- **Task requirements**: Set down, exactly as written, every line from the top of the records below to the line containing "650x474 pixels.", both ends included, and no others.

########

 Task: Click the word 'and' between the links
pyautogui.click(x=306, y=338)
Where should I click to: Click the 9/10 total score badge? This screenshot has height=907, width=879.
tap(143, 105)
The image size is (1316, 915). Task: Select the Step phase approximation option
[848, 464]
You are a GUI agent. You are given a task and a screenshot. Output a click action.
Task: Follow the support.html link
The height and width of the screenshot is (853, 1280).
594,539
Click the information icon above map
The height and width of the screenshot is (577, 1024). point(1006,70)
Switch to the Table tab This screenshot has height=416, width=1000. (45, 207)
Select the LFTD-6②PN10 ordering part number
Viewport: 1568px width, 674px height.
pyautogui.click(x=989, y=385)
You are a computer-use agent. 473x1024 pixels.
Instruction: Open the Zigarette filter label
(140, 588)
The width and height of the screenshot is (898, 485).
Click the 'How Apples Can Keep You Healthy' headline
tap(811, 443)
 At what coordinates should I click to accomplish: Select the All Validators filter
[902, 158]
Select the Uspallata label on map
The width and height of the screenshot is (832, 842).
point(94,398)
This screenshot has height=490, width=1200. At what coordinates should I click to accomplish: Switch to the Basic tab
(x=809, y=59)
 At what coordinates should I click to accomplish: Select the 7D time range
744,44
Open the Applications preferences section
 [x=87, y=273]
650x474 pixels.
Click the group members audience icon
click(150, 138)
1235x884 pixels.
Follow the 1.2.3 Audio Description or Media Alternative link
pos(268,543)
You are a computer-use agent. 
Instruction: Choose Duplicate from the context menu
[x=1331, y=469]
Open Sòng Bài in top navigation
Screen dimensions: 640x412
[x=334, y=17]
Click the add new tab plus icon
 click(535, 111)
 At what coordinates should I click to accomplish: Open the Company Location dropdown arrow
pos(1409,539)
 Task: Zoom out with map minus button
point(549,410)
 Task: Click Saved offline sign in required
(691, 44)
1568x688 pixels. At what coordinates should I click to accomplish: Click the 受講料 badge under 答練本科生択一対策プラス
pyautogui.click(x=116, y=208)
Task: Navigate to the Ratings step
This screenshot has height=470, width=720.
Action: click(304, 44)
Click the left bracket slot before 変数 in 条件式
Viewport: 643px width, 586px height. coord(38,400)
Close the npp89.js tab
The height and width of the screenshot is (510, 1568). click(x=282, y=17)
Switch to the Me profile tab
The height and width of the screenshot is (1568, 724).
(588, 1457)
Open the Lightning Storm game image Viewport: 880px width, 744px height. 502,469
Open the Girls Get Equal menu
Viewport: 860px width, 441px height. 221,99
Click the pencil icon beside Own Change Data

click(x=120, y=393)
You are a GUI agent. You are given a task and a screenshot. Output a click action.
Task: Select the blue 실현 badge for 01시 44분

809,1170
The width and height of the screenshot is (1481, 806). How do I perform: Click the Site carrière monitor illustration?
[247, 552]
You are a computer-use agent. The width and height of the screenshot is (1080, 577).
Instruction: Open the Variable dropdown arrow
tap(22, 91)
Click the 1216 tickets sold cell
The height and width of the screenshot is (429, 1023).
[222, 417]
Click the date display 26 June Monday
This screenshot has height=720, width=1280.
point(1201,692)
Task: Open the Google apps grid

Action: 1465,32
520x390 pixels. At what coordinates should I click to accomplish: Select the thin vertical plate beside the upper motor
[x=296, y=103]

########

- **Reply to the task**:
 Task: Click the word 'and' between the links
pyautogui.click(x=306, y=338)
Where should I click to: Click the 9/10 total score badge? This screenshot has height=907, width=879.
tap(143, 105)
The image size is (1316, 915). Task: Select the Step phase approximation option
[848, 464]
You are a GUI agent. You are given a task and a screenshot. Output a click action.
Task: Follow the support.html link
The height and width of the screenshot is (853, 1280).
594,539
Click the information icon above map
The height and width of the screenshot is (577, 1024). point(1006,70)
Switch to the Table tab This screenshot has height=416, width=1000. (45, 207)
Select the LFTD-6②PN10 ordering part number
Viewport: 1568px width, 674px height.
pyautogui.click(x=989, y=385)
You are a computer-use agent. 473x1024 pixels.
Instruction: Open the Zigarette filter label
(140, 588)
The width and height of the screenshot is (898, 485).
Click the 'How Apples Can Keep You Healthy' headline
tap(811, 443)
 At what coordinates should I click to accomplish: Select the All Validators filter
[902, 158]
Select the Uspallata label on map
The width and height of the screenshot is (832, 842).
point(94,398)
This screenshot has height=490, width=1200. At what coordinates should I click to accomplish: Switch to the Basic tab
(x=809, y=59)
 At what coordinates should I click to accomplish: Select the 7D time range
744,44
Open the Applications preferences section
 [x=87, y=273]
650x474 pixels.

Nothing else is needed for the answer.